| Exercise task |
In the blog post, take the part that opens with "More at crispinglover.com." and closes with "the world is.", and write it out again with "MP3 player" replacing "iPod".

| Selection |
** START **

Anyone else ever heard of that variation ?

What is it?

Movie City Indie has a brief note about Crispin Hellion Glover's upcoming film, "What Is It?". What it is, according to Mr Glover, is "...the adventures of a young man whose principal interests are snails, salt, a pipe, and how to get home, as tormented by an hubristic racist inner psyche." Most of the actors have Down's Syndrome, but the film isn't about Down's Syndrome. Sounds, emr, interesting ?

More at crispinglover.com.

Who's Crispin Glover ? He was George McFly from Back To The Future.

Monday, January 24, 2005

Six Layer Cake

Somehow, for the past year, I've neglected to put any Unrest on my iPod - a terrible mistake. Before they ceased to exist as a band, Unrest could write perfect pop songs - simple, blissful, and irresistably catchy. That they didn't dominate, or even reach, the singles charts (and change the sound of pop music forever), proves just how perverse the world is.

So, I dropped a few Unrest albums onto the iPod over the weekend; and now, Monday morning, the magic of the iPod shuffle presents me with their super-sweet Six Layer Cake.

    i'm up and
    you're with me this time
    you're up and
    still in the shine
    pull over
    you're getting dressed
    all touching
    all the right

    chrous:
    6 5 5 4 3 2 2 1
    6 5 4 3 2 2 layer
    6 5 4 4 3 3 2 1
    6 5 4 3 2 1 layer cake

    i've called you
    with my head
    my fingers
    your lips to my hand
    Front Royale
    big kitchen day
    my fingers
    all over

    6 5 5 6 3 2 layer
    16 fingers 8 feet high
    10 7 6 5 4 3 2 1
    6 5 4 4 2 2 layer cake

    one layer on halloween
    no hands where
    they ought to be
    in pockets
    keeping this in
    in pants and
    i'm so so

    10 6 10 6 7 6 layer
    10 6 7 6 10 6 high
    10 6 5 4 4 3 2 1
    10 9 8 7 6 5 4 3 cake

    fingertips show the way
    relax on
    USMA
    pull over
    you're getting dressed
    all touching
    all the right

    6 6 6 6 6 6 layer cake

    with my
    i'll give you a slice
    of mine


Lyrics rarely hold up without the music, and these are no exception. Without the music, it's probably impossible to appreciate just how fun a song can be when the chorus seems to be just a random stream of numbers; but when you hear it, the blissed-out exuberance of Mark Robinson's delivery makes even "6 5 5 4 3 2 2 1" catchy and fun to sing along with. And if it's hard to remember when he sings "6 5 5 4 3 2 2 1" vs. "6 5 4 4 3 3 2 1", then singing along becomes more like a game of follow the leader. And nobody cares if you get it wrong because it's just a nonsense sequence anyway.

** END **

| Given material |
** START **

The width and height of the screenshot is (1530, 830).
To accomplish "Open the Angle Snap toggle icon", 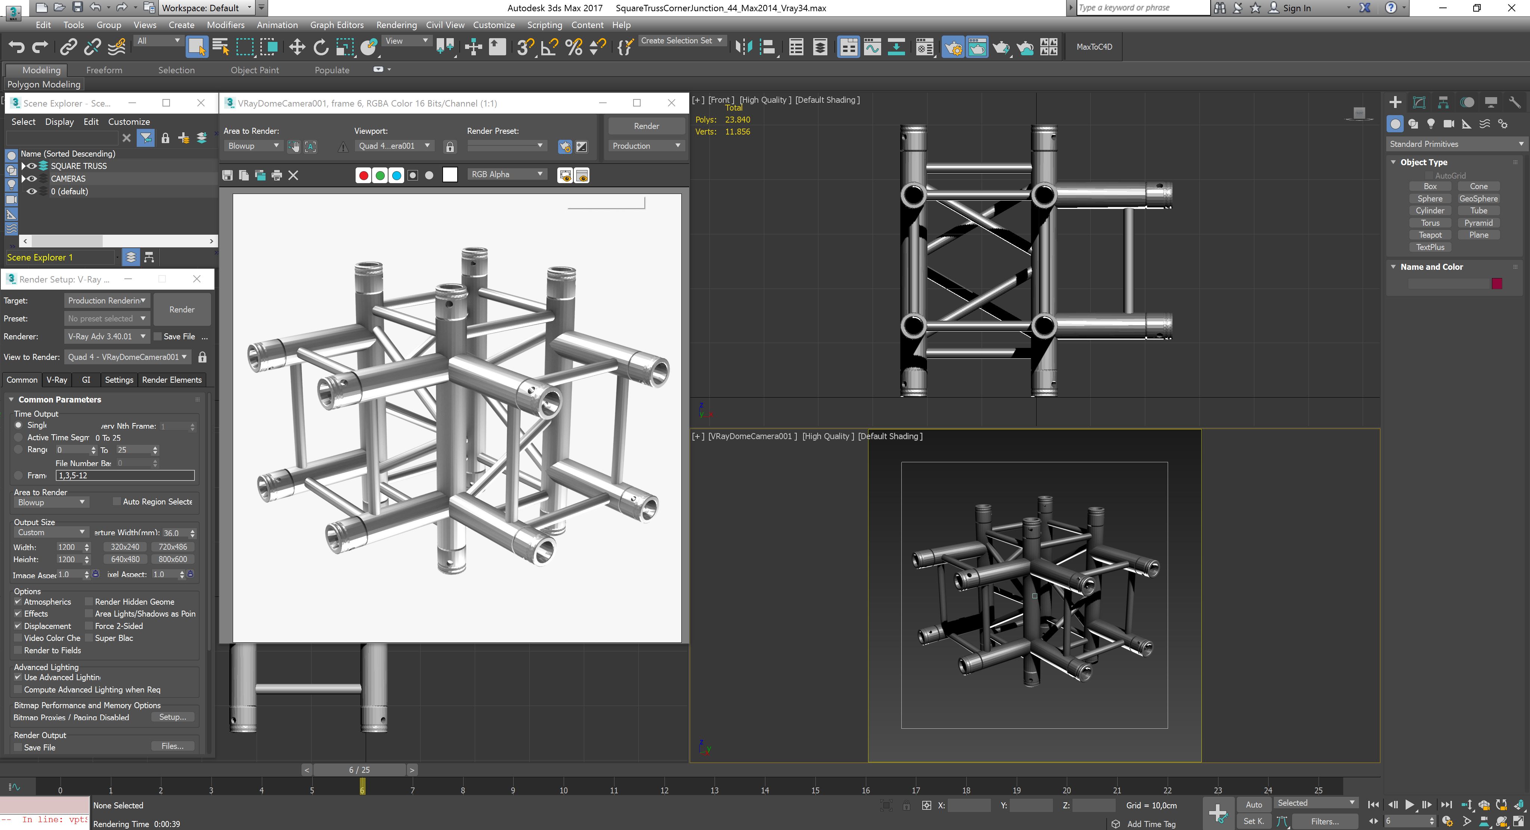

** END **

| Output for this task |
More at crispinglover.com.

Who's Crispin Glover ? He was George McFly from Back To The Future.

Monday, January 24, 2005

Six Layer Cake

Somehow, for the past year, I've neglected to put any Unrest on my MP3 player - a terrible mistake. Before they ceased to exist as a band, Unrest could write perfect pop songs - simple, blissful, and irresistably catchy. That they didn't dominate, or even reach, the singles charts (and change the sound of pop music forever), proves just how perverse the world is.